▶ WHAT TO DO: Transcribe verbatim the span of lines that opens with the line containing "Click the red" and closes with the last line of the data below.

*** TASK DATA ***

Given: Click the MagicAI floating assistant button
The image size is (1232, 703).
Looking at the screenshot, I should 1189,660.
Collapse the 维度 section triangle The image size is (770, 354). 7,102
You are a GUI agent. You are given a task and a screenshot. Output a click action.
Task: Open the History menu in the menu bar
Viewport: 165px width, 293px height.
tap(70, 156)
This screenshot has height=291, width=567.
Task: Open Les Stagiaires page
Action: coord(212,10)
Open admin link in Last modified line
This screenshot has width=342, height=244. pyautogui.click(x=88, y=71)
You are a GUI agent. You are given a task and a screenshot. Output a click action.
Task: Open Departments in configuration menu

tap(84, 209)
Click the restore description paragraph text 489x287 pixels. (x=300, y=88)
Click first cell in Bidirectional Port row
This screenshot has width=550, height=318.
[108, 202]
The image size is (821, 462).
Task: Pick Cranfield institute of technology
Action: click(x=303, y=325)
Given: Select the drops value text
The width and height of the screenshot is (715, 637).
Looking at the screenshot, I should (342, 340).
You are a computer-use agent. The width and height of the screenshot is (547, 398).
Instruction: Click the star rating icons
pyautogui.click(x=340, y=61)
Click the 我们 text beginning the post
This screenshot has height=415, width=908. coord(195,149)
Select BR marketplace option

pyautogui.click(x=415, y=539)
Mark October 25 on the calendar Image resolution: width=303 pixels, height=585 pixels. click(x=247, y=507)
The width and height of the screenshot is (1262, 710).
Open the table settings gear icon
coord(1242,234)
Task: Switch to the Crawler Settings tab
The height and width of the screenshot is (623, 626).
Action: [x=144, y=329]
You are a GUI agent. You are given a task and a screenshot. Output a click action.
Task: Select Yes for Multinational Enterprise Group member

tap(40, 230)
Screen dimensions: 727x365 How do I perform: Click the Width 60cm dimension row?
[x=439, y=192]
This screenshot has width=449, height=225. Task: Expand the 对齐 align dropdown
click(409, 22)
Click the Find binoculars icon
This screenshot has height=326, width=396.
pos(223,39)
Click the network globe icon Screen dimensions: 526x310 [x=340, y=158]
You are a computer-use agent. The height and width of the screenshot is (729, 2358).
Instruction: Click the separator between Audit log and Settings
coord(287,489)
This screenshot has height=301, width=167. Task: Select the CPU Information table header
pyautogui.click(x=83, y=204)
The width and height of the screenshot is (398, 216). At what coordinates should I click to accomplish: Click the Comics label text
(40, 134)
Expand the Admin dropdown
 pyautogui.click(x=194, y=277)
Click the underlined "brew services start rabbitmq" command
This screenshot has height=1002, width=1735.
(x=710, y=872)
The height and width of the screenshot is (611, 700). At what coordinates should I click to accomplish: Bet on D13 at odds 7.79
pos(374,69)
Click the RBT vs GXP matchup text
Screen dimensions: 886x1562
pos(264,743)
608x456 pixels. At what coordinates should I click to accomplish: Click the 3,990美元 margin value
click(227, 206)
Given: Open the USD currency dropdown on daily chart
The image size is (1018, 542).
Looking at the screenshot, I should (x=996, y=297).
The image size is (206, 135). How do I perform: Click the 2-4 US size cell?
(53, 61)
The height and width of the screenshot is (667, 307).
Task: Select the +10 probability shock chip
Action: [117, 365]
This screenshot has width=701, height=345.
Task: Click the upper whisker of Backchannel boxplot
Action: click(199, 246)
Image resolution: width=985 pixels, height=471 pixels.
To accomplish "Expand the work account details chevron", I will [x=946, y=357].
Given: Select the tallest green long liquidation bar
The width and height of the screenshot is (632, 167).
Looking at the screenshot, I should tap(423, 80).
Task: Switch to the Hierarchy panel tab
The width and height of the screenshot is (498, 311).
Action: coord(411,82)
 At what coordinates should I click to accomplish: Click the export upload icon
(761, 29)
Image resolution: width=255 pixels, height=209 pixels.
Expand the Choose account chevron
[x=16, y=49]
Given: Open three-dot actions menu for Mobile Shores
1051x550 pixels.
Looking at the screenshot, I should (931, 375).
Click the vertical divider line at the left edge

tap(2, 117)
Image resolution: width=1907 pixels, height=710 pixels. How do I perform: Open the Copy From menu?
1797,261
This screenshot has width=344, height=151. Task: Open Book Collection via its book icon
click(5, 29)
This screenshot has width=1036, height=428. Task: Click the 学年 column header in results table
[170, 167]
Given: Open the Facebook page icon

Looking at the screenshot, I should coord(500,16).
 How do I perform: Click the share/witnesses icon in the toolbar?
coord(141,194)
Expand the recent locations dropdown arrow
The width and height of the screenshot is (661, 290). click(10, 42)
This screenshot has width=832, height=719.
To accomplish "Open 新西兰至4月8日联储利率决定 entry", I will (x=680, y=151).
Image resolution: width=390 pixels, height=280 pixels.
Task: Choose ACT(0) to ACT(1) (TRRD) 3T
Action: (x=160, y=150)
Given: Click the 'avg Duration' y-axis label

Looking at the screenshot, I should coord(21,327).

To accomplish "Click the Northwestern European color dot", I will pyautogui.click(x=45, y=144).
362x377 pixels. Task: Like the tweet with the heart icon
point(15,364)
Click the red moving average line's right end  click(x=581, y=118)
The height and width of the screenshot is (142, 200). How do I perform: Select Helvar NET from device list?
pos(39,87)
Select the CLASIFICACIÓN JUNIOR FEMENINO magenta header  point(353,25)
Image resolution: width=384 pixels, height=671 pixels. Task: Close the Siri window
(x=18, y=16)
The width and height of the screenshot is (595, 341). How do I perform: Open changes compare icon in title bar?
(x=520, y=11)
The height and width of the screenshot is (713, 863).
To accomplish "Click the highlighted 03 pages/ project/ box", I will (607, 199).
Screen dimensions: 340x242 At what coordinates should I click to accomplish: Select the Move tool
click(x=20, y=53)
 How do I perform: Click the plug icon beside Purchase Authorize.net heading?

*** End of TASK DATA ***

▶ ANSWER SECTION:
Click the red moving average line's right end  click(x=581, y=118)
The height and width of the screenshot is (142, 200). How do I perform: Select Helvar NET from device list?
pos(39,87)
Select the CLASIFICACIÓN JUNIOR FEMENINO magenta header  point(353,25)
Image resolution: width=384 pixels, height=671 pixels. Task: Close the Siri window
(x=18, y=16)
The width and height of the screenshot is (595, 341). How do I perform: Open changes compare icon in title bar?
(x=520, y=11)
The height and width of the screenshot is (713, 863).
To accomplish "Click the highlighted 03 pages/ project/ box", I will (607, 199).
Screen dimensions: 340x242 At what coordinates should I click to accomplish: Select the Move tool
click(x=20, y=53)
 How do I perform: Click the plug icon beside Purchase Authorize.net heading?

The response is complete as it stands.